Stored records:
-*-*-
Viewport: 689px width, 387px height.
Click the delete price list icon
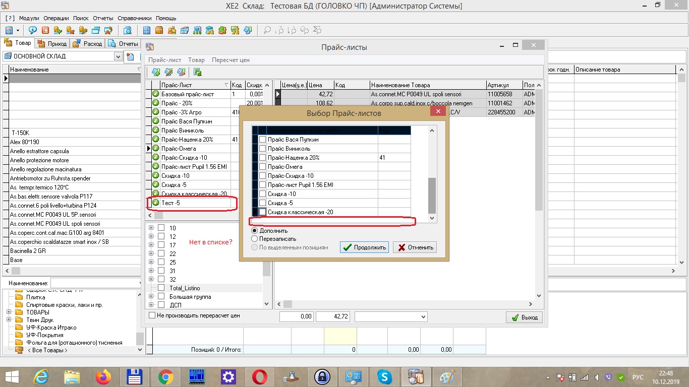[181, 73]
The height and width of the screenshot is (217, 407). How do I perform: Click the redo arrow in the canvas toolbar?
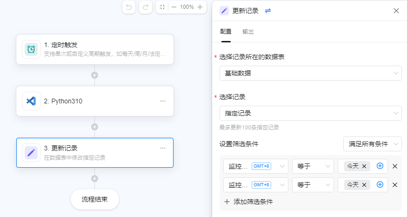point(146,7)
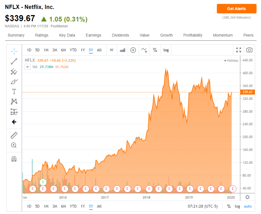The height and width of the screenshot is (214, 261).
Task: Open the W interval dropdown
Action: tap(111, 50)
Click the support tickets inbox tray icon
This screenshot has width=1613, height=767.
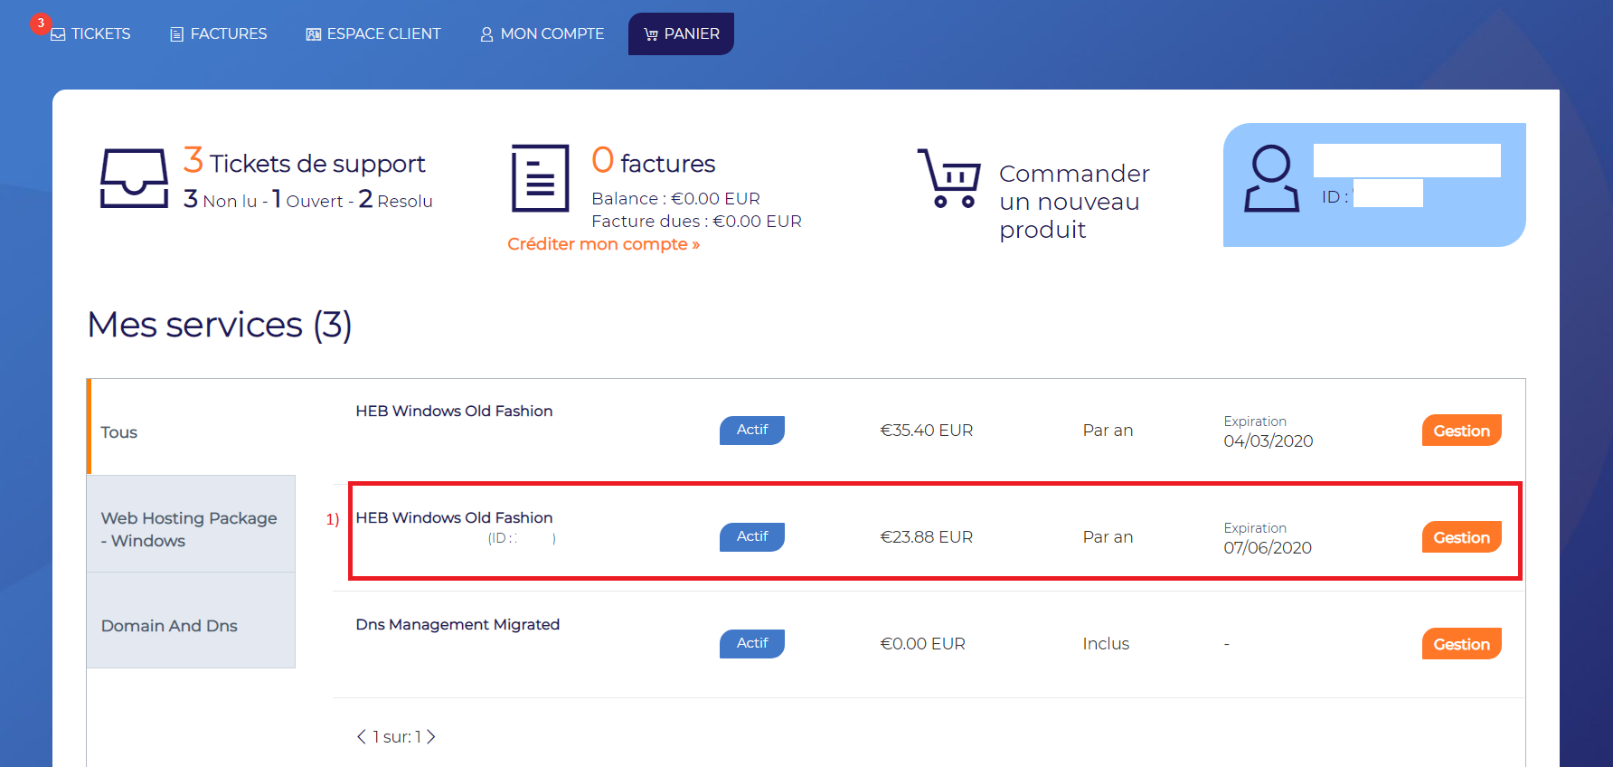click(134, 178)

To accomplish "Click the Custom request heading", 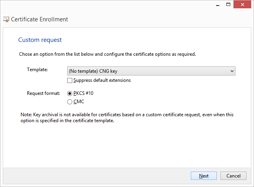I will [40, 40].
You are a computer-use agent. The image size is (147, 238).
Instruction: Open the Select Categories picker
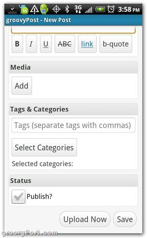[44, 147]
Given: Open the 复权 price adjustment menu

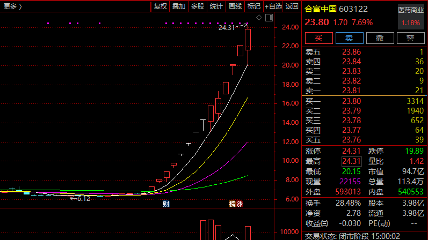Looking at the screenshot, I should [x=161, y=6].
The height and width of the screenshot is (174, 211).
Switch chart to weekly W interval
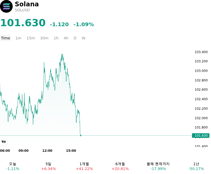pos(84,38)
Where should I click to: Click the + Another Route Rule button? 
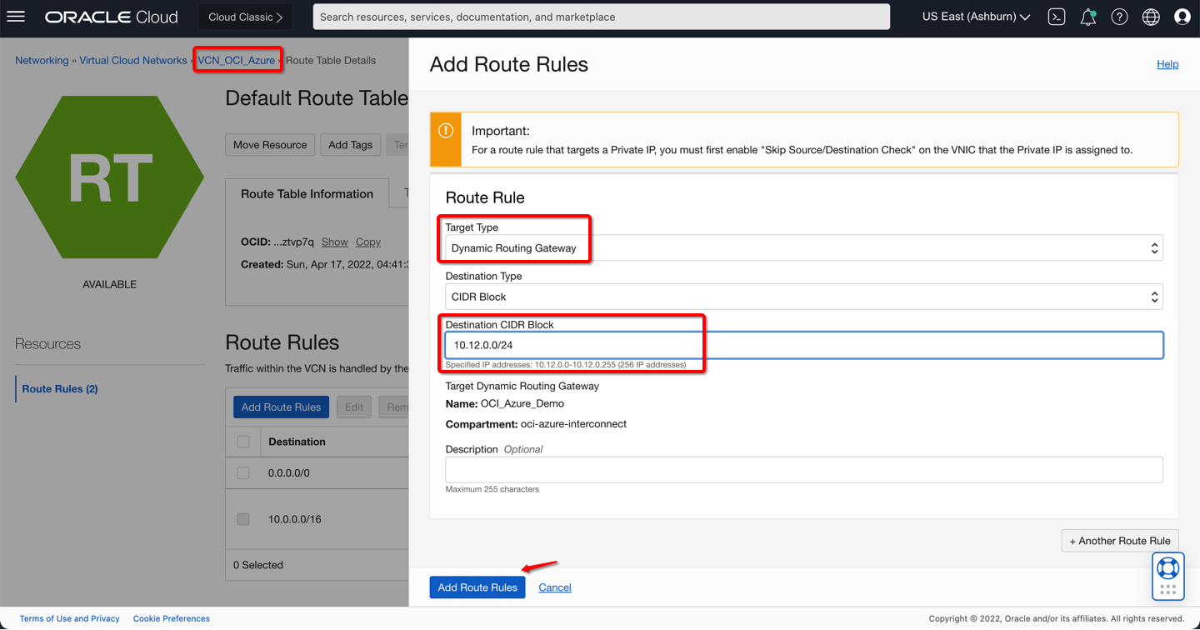click(x=1120, y=541)
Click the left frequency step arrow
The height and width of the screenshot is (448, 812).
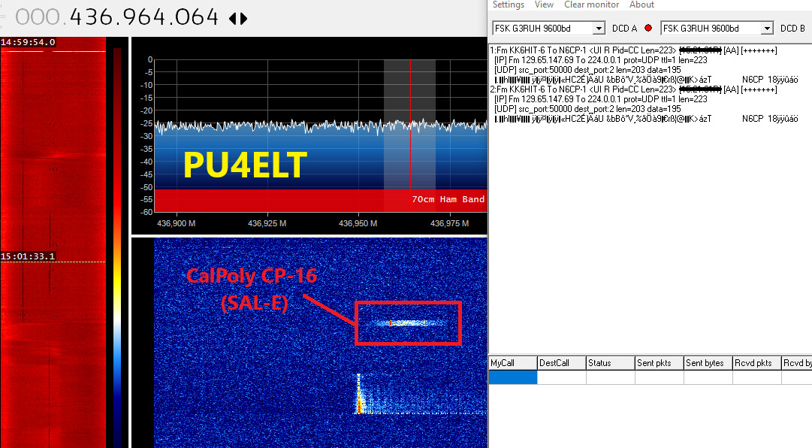tap(233, 18)
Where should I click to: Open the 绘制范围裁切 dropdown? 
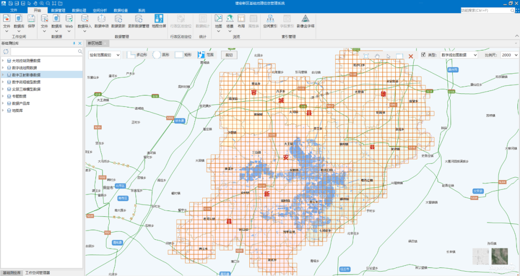pos(104,55)
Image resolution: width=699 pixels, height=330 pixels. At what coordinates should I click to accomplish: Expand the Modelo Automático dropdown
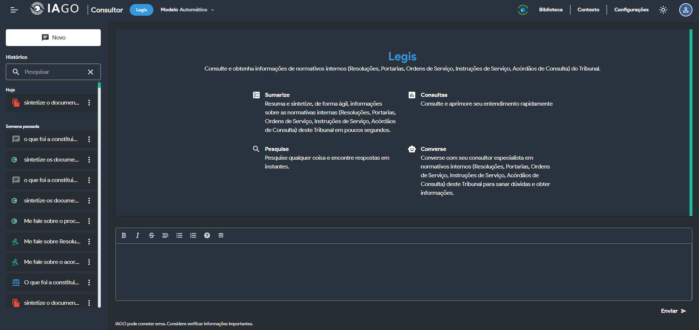[x=187, y=10]
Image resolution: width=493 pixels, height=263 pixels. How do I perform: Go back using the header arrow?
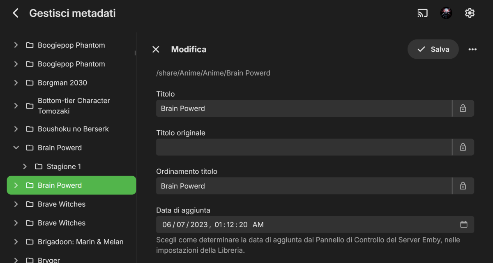tap(16, 13)
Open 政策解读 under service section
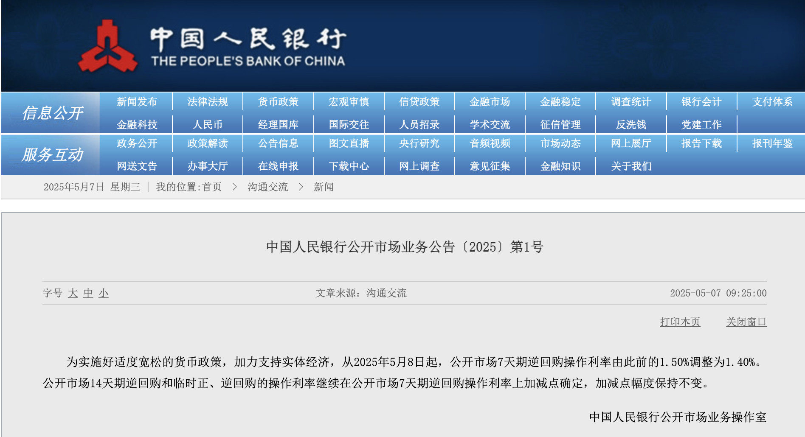The height and width of the screenshot is (437, 805). (207, 143)
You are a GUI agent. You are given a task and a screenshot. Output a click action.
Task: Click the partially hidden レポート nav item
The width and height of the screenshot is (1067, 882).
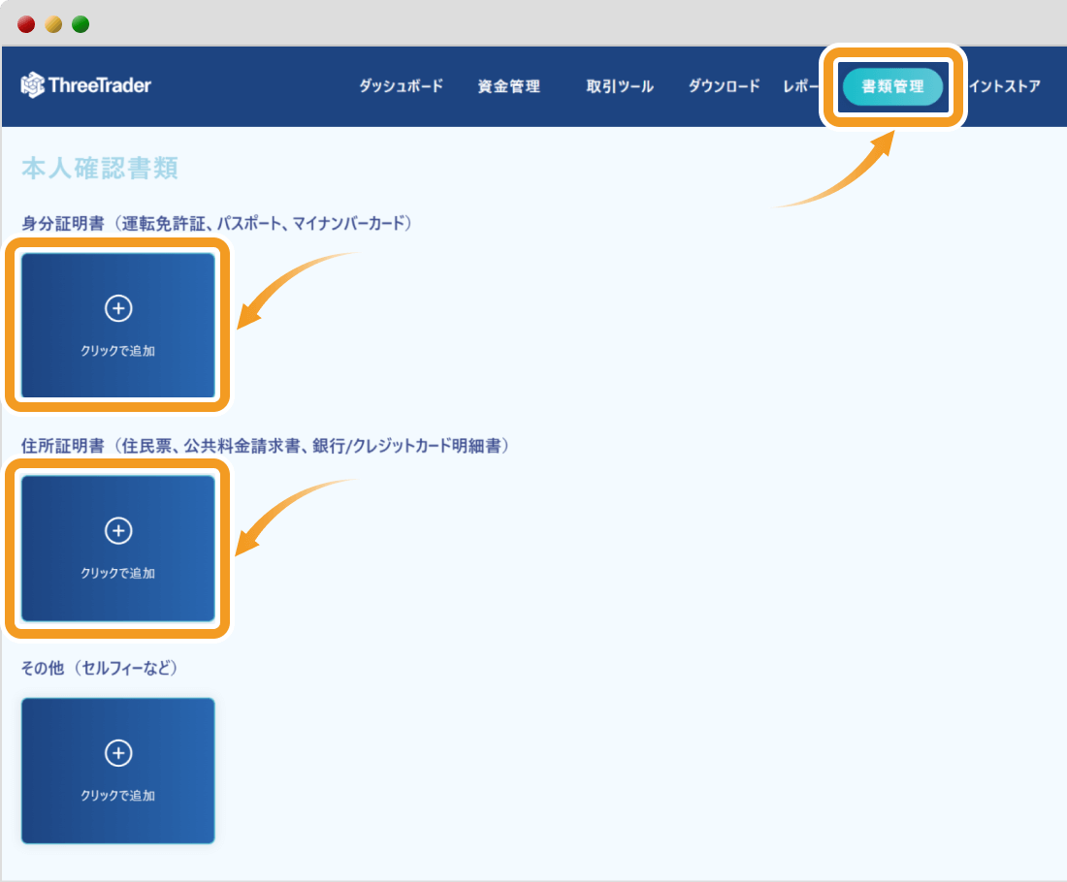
-*-*-
PROBLEM REQUIREMENTS – Your copy should consist solely of the lines from the line containing "Task: Click the" through the last line of the records above, reproduced exactly, with the pictures left out.

SOLUTION TO THIS PROBLEM –
Task: Click the partially hidden レポート nav item
The width and height of the screenshot is (1067, 882).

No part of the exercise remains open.